January 13th is Korean American Day because it marks the day the first Koreans immigrated to the US in 1903.
My Korean American identity is one of the most important parts of me. I was once asked when I first remember knowing I was Korean, or of mixed race. I can’t remember not knowing. Race was so apparent in my household; my parents were so clearly of different backgrounds. All throughout my childhood, I was asked if I am “more Korean” or “more white.” My mother taught me stand firmly in my response: I am both. I am Korean. I am American. I am Korean American.
Keep going to read about my Korean American story!
My mother is Korean. She and her immediate family moved to the US from South Korea in the late 1960s. My grandfather was a student in the US, and my grandmother wanted better for her kids than what she found in Korea.
Both my grandparents were the first in their respective families to leave Korea. I grew up 5 minutes away from my Korean grandparents and great aunt.
I learned Korean the same time as English and I was raised with kimchi at every meal. I even went to Korean school for years. Though I unfortunately lost much of my Korean in early adulthood, I have recently begun taking lessons to relearn it. I cry after almost every lesson, something deep tugging from within. There is both grief and healing in this process. Grief of not being more connected to where I come from, and healing of finally establishing the connections.

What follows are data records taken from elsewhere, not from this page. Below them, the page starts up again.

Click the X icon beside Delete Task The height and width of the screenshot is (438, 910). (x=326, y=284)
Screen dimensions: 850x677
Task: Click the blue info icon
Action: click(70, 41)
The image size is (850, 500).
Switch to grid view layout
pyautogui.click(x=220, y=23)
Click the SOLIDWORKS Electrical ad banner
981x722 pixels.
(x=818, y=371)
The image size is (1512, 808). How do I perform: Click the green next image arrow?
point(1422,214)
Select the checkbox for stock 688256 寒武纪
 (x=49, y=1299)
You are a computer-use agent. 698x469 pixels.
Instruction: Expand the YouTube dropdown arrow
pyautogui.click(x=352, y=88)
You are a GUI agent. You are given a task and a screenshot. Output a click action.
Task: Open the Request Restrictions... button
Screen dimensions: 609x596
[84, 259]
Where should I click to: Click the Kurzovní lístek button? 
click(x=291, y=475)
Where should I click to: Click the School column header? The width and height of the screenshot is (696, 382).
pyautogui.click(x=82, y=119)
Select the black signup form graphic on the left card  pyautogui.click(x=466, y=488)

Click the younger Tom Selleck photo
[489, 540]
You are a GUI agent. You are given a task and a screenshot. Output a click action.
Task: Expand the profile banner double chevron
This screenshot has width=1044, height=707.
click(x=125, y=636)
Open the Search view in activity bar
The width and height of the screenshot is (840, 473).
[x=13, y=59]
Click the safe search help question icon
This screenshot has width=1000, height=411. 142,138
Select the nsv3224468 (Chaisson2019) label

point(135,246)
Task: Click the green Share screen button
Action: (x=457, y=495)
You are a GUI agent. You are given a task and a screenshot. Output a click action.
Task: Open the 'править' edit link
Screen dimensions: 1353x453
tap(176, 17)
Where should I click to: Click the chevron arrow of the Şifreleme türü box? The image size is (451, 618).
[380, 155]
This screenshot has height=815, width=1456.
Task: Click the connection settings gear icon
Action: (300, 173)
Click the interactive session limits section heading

My Korean name is 미원. I was the first of my Korean family to be born in the United States. My Korean name is 미원, “Miwon.” The first syllable, 미, is the same as the first in the Korean name for the US: 미국, or “Miguk,” meaning beautiful country. The hanja (Chinese) character for this is 美, and it means “beautiful.” My name in its entirety means “Foundation of Beauty.”
My Korean name is typically a girl’s name. It is considered a “pretty” name. Though my harabuhji (it is customary for grandfathers to name the children) has offered to give me a new name, I have not once considered changing it. I love my name, and I most especially love the deep significance it holds: a reminder of where and who I come from—a reminder of who I am.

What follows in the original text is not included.